The EPA’s action comes in response to a lawsuit filed by Public Employees for Environmental Responsibility (PEER) and an EPA chemist who has asserted for years that the agency’s dust standard is scientifically inaccurate and jeopardizes the lives of workers and the public.
Ten years after the 9/11 attacks, PEER and Dr. Cate Jenkins, the EPA chemist, filed a formal rulemaking petition urging the EPA to correct its dangerously incorrect corrosivity standard. When the EPA had not acted three years after the petition was filed, PEER sought a writ of mandamus before the U.S. Court of Appeals for the D.C. Circuit. On October 8, 2014, the court ordered the EPA to respond to the petition, according to a PEER news release. In a court filing in March, the EPA pledged to act on the petition by March 31, 2016 with “an advanced notice of proposed rulemaking, a proposed rule, or a tentative determination to deny the petition.” The court directed the EPA “to file status reports at 120-day intervals beginning July 13, 2015.” The EPA has published contract assignments to provide the technical basis for new standards.

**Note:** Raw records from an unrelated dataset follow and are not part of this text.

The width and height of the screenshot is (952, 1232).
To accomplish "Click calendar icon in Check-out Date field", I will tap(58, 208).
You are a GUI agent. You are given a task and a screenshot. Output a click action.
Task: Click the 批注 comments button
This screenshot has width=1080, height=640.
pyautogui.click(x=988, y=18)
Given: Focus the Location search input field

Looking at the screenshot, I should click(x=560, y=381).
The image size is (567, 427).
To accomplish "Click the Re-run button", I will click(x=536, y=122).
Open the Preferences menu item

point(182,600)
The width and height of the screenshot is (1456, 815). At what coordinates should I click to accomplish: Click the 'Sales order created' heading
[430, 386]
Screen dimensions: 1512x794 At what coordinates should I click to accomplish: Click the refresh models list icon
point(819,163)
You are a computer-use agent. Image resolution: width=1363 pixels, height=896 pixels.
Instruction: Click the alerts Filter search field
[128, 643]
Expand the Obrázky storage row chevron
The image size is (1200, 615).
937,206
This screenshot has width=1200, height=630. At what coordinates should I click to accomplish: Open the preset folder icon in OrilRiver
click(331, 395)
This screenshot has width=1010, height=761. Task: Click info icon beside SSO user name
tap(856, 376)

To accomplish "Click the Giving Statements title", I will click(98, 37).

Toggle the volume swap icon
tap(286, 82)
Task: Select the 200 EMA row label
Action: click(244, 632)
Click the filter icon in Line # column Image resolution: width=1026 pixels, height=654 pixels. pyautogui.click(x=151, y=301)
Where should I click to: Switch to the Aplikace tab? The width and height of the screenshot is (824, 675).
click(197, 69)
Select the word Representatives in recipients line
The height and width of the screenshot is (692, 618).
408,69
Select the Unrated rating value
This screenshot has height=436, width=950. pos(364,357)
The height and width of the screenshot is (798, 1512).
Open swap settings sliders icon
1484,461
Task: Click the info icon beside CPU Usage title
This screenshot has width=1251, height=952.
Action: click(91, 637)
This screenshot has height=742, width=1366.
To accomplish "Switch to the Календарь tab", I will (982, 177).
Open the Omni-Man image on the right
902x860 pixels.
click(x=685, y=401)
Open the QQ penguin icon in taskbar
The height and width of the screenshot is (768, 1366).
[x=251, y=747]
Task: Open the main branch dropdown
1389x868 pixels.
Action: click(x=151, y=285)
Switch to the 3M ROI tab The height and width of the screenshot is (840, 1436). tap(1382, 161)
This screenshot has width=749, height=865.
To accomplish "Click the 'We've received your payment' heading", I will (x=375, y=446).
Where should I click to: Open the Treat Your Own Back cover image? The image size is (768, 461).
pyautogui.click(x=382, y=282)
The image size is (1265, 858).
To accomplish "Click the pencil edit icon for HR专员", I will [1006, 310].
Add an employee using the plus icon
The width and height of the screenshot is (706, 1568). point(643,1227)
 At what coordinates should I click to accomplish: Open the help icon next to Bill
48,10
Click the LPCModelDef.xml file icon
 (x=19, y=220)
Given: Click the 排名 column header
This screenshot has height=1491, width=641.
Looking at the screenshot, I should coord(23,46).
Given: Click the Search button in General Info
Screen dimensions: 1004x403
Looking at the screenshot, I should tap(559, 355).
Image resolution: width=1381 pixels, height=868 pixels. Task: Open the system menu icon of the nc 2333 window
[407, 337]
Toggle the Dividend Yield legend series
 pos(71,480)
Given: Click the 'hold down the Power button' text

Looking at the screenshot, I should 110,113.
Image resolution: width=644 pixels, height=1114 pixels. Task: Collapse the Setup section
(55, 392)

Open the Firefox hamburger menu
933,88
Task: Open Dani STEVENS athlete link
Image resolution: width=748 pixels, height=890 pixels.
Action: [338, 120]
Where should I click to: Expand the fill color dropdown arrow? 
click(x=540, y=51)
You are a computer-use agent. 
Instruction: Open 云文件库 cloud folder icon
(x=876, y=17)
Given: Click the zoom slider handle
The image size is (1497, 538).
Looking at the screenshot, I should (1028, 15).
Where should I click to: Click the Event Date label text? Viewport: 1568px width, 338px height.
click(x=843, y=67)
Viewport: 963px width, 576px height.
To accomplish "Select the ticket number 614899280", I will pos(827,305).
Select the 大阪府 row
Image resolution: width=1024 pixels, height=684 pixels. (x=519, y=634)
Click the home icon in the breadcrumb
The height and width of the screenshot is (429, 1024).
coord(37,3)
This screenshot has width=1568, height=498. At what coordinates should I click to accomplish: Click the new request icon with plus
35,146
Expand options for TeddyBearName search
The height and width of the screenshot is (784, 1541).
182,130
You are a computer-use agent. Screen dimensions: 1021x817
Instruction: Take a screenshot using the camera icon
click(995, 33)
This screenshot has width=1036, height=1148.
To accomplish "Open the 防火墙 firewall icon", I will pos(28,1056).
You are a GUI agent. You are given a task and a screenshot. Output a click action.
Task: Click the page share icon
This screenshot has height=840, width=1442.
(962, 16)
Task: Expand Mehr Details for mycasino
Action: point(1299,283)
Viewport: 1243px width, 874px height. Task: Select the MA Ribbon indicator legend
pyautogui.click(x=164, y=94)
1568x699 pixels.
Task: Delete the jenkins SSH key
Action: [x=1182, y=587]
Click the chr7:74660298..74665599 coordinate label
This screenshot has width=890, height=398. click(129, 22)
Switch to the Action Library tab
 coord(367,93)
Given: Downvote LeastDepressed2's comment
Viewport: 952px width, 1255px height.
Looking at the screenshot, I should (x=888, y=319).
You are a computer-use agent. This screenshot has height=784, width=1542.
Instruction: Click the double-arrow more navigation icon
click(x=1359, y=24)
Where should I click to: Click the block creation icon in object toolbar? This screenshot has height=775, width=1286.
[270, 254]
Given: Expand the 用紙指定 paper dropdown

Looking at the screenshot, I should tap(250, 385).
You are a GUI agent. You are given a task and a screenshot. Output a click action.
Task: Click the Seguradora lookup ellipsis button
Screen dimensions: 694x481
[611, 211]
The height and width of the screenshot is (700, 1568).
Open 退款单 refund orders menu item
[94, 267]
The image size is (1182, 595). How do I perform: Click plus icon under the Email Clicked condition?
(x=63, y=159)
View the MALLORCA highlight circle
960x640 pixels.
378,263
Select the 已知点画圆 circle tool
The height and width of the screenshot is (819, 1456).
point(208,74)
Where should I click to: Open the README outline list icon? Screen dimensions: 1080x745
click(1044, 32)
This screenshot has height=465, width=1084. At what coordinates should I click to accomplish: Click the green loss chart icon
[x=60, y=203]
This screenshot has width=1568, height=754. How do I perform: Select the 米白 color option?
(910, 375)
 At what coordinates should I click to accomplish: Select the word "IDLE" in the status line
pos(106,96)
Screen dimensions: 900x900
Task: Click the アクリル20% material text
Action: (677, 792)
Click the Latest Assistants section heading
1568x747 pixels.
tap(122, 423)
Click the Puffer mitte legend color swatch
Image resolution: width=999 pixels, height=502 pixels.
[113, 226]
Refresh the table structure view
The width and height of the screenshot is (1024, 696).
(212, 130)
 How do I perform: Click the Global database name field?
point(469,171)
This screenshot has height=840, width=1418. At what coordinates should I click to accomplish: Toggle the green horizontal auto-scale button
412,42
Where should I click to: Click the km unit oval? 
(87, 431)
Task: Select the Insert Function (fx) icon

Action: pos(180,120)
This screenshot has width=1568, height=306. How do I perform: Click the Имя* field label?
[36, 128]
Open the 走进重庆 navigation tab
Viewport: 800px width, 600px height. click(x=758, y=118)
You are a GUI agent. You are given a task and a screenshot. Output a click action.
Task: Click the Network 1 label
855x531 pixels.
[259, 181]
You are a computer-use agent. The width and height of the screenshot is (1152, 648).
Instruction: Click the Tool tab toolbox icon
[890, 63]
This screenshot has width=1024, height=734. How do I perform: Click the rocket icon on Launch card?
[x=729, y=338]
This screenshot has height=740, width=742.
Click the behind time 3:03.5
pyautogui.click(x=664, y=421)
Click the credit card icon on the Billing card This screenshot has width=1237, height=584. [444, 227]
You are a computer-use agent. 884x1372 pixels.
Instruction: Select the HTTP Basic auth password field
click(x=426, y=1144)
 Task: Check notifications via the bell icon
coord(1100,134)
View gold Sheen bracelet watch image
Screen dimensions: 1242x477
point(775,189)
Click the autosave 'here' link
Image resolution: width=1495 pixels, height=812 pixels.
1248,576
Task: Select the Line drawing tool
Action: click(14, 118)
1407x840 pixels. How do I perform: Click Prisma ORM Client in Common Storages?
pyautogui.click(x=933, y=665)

“EPA can no longer hide from this serious public health concern; it finally has to act,” PEER Senior Counsel Paula Dinerstein said. If the EPA fails to correct the corrosive dust safety limits, it will be vulnerable to another suit that this decision lacks a rational basis. “Getting agencies like EPA to admit they have been wrong, especially when many people have died as a result, is no small undertaking.”
PEER says the EPA’s current regulation—which is 35 years old—is ten times more lax than safe levels for alkaline corrosives set by the United Nations, the European Union, and Canada. Alkaline corrosive dust released during building demolition and cement manufacturing can reach levels that can cause chemical burns, especially to respiratory tissue. But under EPA standards these dangerous levels are exempt from hazardous waste regulations. The agency has never issued a warning to the public about the corrosive properties of dust from implosion demolitions of large buildings, including at the World Trade Center following the 9/11 attacks. The current EPA standard makes what PEER says is a false distinction between water- and non-water-containing materials. The standard overlooks the fact that water-free alkaline materials quickly absorb water from body tissues, particularly the respiratory tract, on human contact. This can result in irreversible chemical burns, particularly after inhalation. PEER says the standards do not recognize that this corrosive dust kills or immobilizes ciliary cells lining the throat and upper respiratory tract, allowing other toxic materials to directly reach deep inside the lungs.
Dinerstein said, “We should be grateful that Dr. Jenkins had the courage and perseverance to endure much official backlash in order to bring these public health protections in line with the rest of the world and with sound science.”